Problem to solve> A faithful transcript of all the lines below, with no pictures, is the goal here.

====

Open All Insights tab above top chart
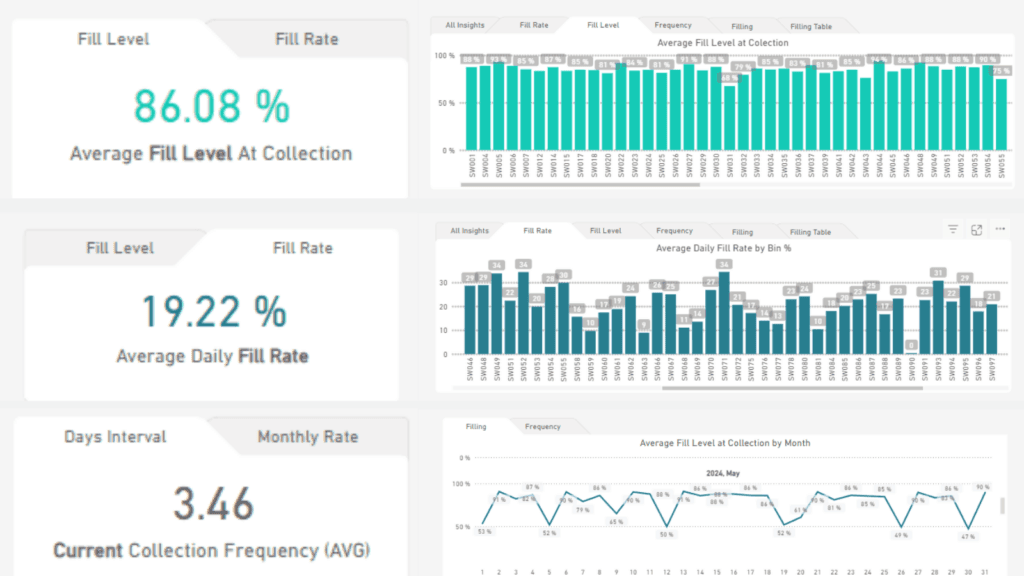Image resolution: width=1024 pixels, height=576 pixels. [465, 25]
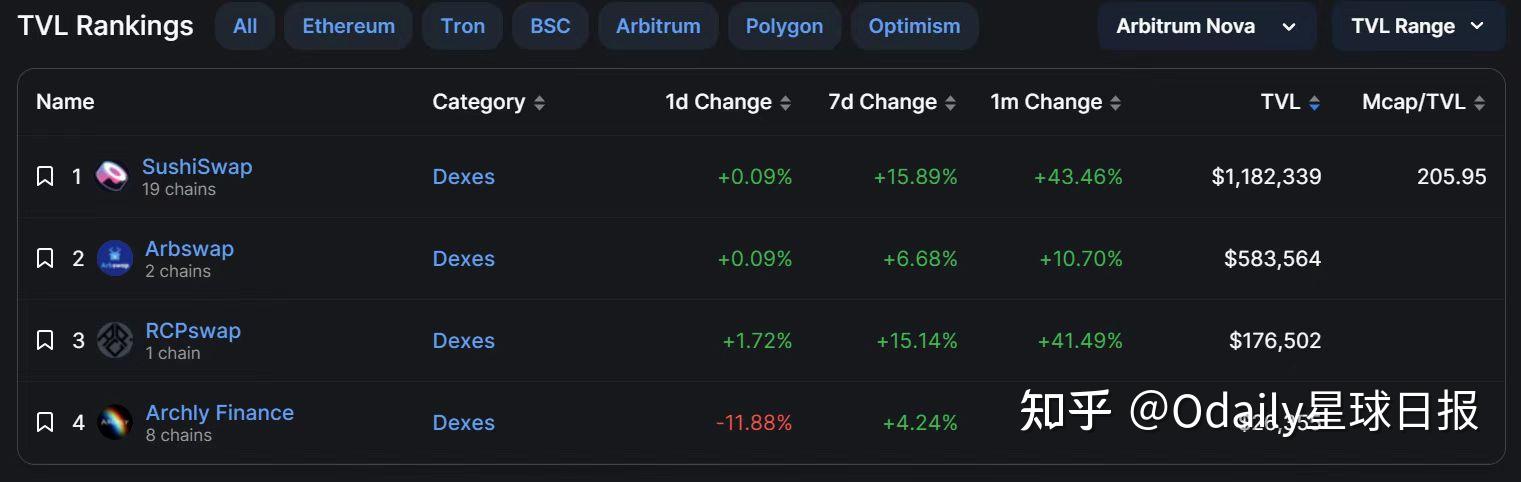Screen dimensions: 1521x482
Task: Switch to the Polygon chain tab
Action: [x=784, y=27]
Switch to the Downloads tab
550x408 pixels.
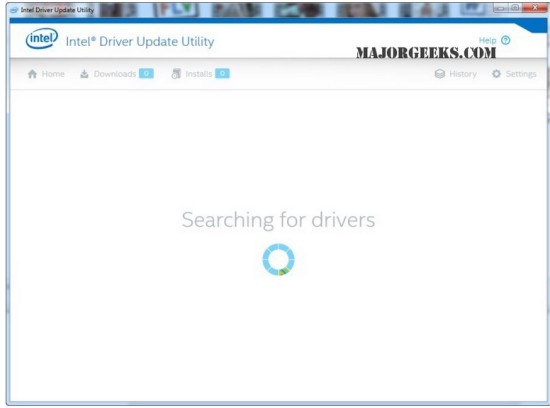pyautogui.click(x=115, y=74)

====

Response to this task>
Open All Insights tab above top chart
Image resolution: width=1024 pixels, height=576 pixels. [465, 25]
Screen dimensions: 1521x482
Task: Switch to the Polygon chain tab
Action: [x=784, y=27]
Switch to the Downloads tab
550x408 pixels.
pyautogui.click(x=115, y=74)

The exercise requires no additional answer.